The bank’s former global head of foreign exchange alerted the traders around the globe via a phone call in December 2011 that was recorded, a prosecutor said. The gambit was designed to take advantage of a $3.5bn client order to buy sterling, the US says.

US District Judge Nicholas Garaufis ruled on Friday that the jury can listen to the recordings, in which Johnson allegedly tipped off a trader in Hong Kong. That signal eventually reached others on both sides of the Atlantic, prosecutor­s say. Johnson was in New York that day, speaking to Stuart Scott, the bank’s former head of currency trading in Europe, who was in London, just before the transactio­n for its client, Cairn Energy.

“We actually have Mark Johnson telling Stuart Scott ‘tell Ed my watch will be off’,” said prosecutor Carol Sipperly. “We have communicat­ions where the word ‘watch’ is used, and then within seconds, 20 seconds of ‘my watch is off,’ we have all that trading that’s been described. The word is instrument­al in getting the informatio­n to the traders when it comes to their early front-running trades.”

Johnson’s lawyer John Wing argued the tapes shouldn’t be aired at the trial because his client used the term “watch” to mean something entirely different. “‘My watch is off’ is a code designed to tell people keep this confidenti­al, don’t let the salesmen know about it,” Wing said.

Prosecutor­s say Johnson and Scott, along with other traders, bought pounds before the transactio­n. Johnson is on trial in federal court accused of a scheme that produced a $8m profit for his bank.

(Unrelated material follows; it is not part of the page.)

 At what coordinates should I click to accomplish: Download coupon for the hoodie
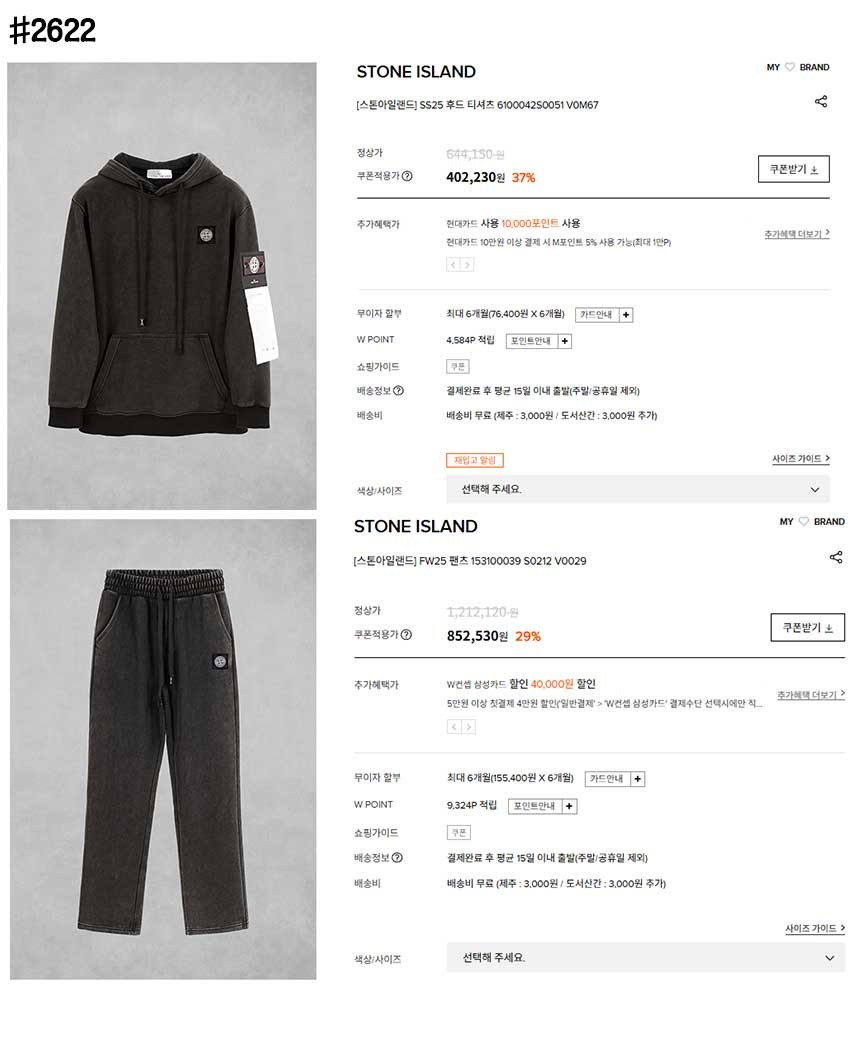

HSBC was hired by Cairn to convert the proceeds of a unit sale from dollars into pounds.

While the bank promised it would be a “drip feed” transactio­n, prosecutor­s say instead that about 90 minutes before the trade that was to occur, Johnson and Stuart Scott bought pounds and tipped off other currency traders at the bank.

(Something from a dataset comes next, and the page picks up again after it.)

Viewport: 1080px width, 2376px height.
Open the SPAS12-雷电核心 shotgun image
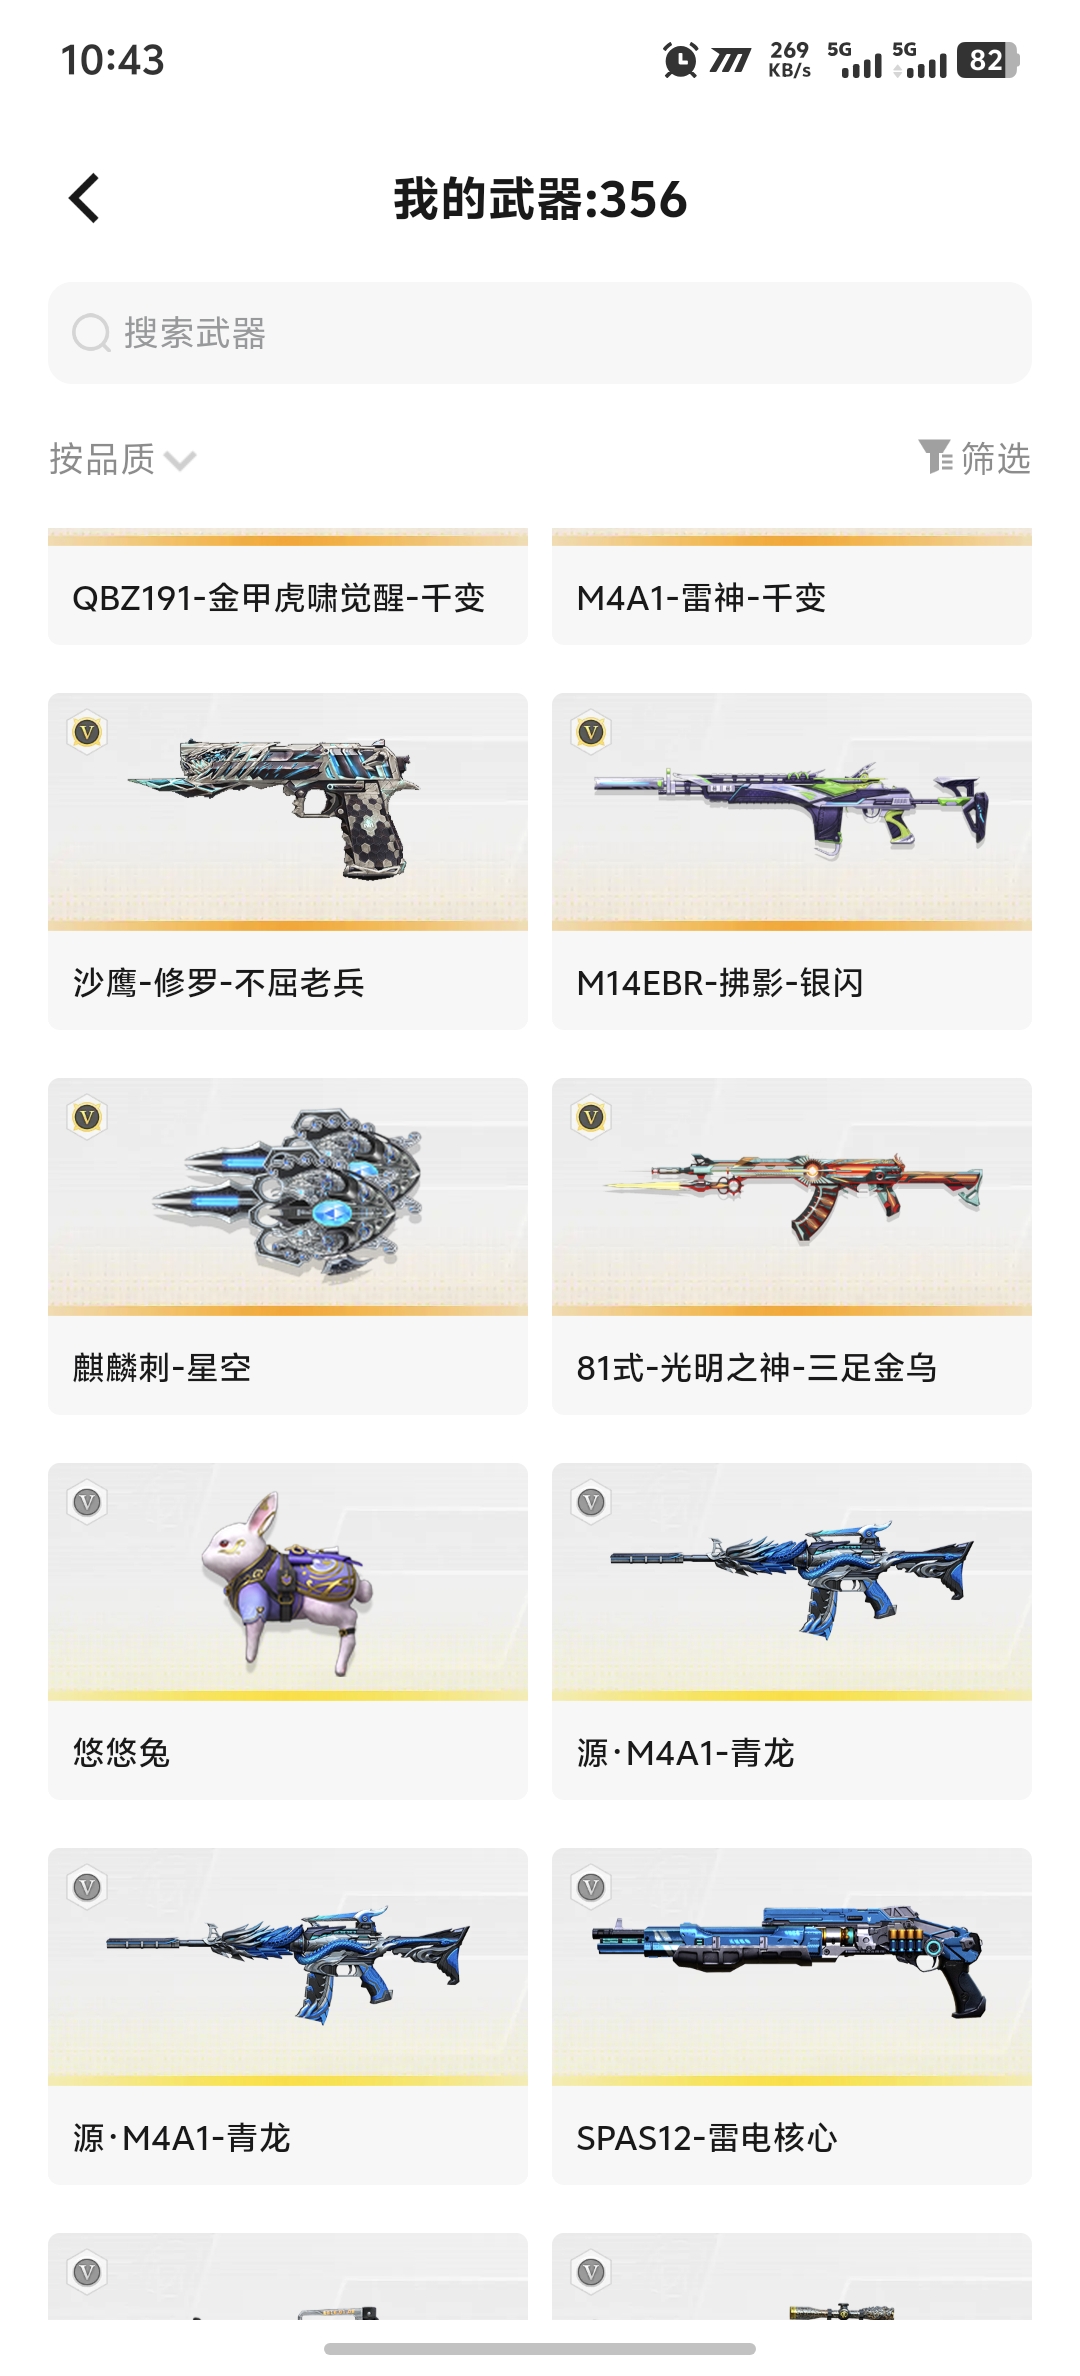click(x=790, y=1963)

The defence suggested in questionin­g that the spate of buying by these other men at the bank was an attempt to help Frank Cahill, the former HSBC currency trader who was fulfilling Cairn’s order.

Prosecutor­s showed jurors charts of trading by Johnson, Scott, four traders in New York and five traders in London that day, showing they made about $3m in profit. A spokesman for HSBC in New York didn’t have an immediate comment.